*Problem set*.
a - Copy the passage on GF-1 satellite imagery word for word, starting at "The images were" and ending at "the following parts.".
b - Write the next part of the passage on GF-1 satellite imagery, picking up right after its final sentence.

In this study, images from the WFV sensors of GF-1 were selected as the primary data source. The GF-1 satellite, which is the first satellite of the China high-resolution earth observation satellite program, was launched by the China Aerospace Science and Technology Corporation in April 2013. This satellite carries four integrated WFV sensors, providing multi-spectrum data with a 2 d revisit cycle and a swath width of 800 km when the four sensors are combined. Each WFV sensor has four multi-spectral bands at 16 m spatial resolution: B1 (450–520 nm, blue), B2 (520–590 nm, green), B3 (630–690 nm, red), and B4 (770–890 nm, near infrared). Compared with other frequently used medium-resolution satellite imagery (e.g., Landsat, Sentinel), the wide coverage ability, high-frequency revisit time, and 16 m spatial resolution of the data significantly improve the capabilities for large-scale marine aquaculture area observation and monitoring. A total of 35 quantified GF-1 WFV images spanning the 2016–2019 period were finally selected from the China Centre for Resources Satellite Data and Application to cover the whole coastal region in China and to filter for cloud coverage (Fig. 1). The product filenames are listed in Table S1 of the Supplement.

The images were projected into the UTM map projection, and atmospheric correction was undertaken using the FLAASH atmospheric correction model embedded in the ENVI software (v5.3.1). The “Maritime” model was set as Aerosol Model. And all the other parameters can be automatically set by using the extension tools (https://github.com/yyong-fu/ENVI_FLAASH_EasyToUse, last access: 27 April 2021). A 30 km buffer was used to extract the images of the coastal areas, and the final set of clipped images consisted of four image bands at a spatial resolution of 16 m, used as inputs in the following parts.

*Data section*.
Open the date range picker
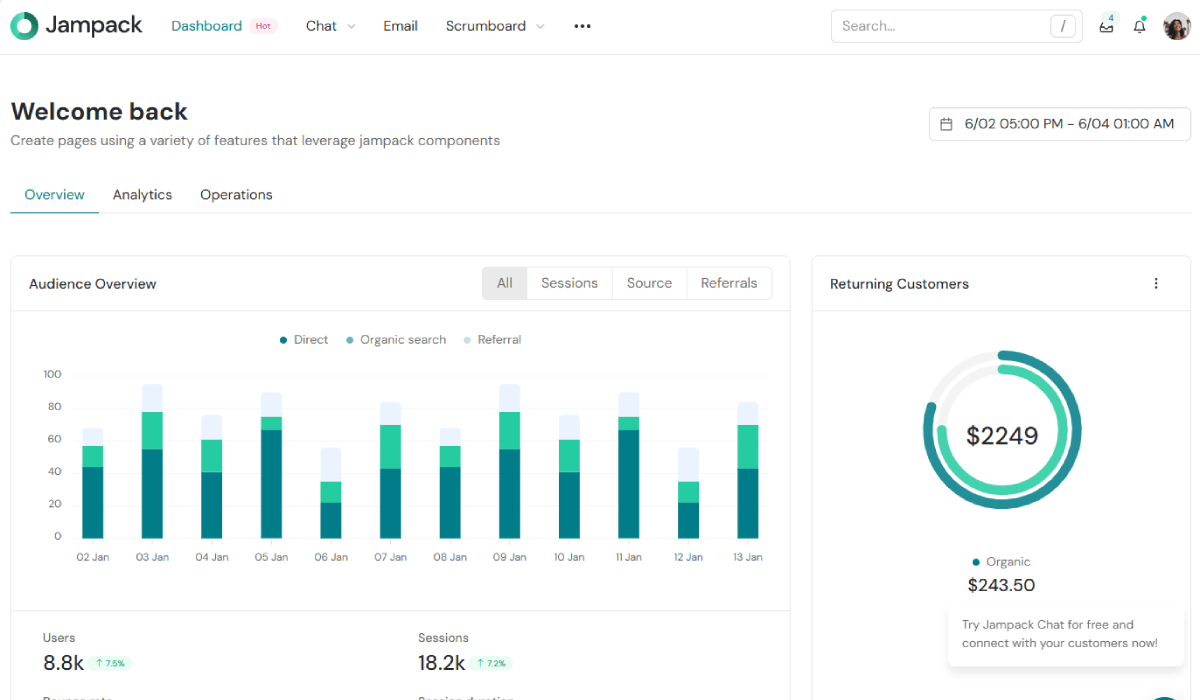coord(1060,124)
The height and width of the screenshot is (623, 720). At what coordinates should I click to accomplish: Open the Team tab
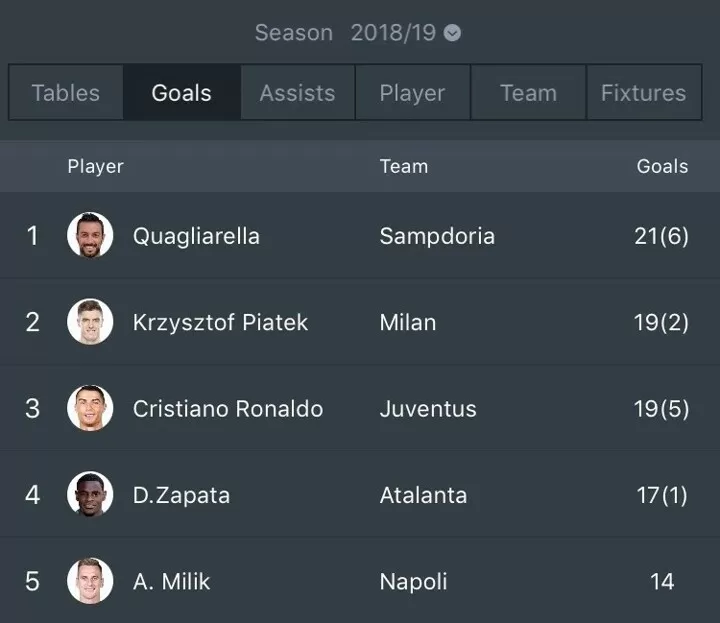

*Answers to each task*.
a -
The images were projected into the UTM map projection, and atmospheric correction was undertaken using the FLAASH atmospheric correction model embedded in the ENVI software (v5.3.1). The “Maritime” model was set as Aerosol Model. And all the other parameters can be automatically set by using the extension tools (https://github.com/yyong-fu/ENVI_FLAASH_EasyToUse, last access: 27 April 2021). A 30 km buffer was used to extract the images of the coastal areas, and the final set of clipped images consisted of four image bands at a spatial resolution of 16 m, used as inputs in the following parts.

b -
3.2 Hierarchical cascade homogeneous neural network

As shown in Fig. 4, the proposed HCHNet is an FCN-based neural network, which can be trained and applied to a large area in an end-to-end way. Specifically, a homogeneous CNN was designed to extract high-dimensional features from the input images. A hierarchical cascade structure was followed to extract multi-scale contextual information gradually based on high-dimensional features. The following subsections introduce three important components of the proposed HCHNet method, including (1) an encoder based on a homogeneous CNN, (2) hierarchical cascade structure, and (3) a loss function.

https://essd.copernicus.org/articles/13/1829/2021/essd-13-1829-2021-f04

Figure 4Overview of the proposed HCHNet approach.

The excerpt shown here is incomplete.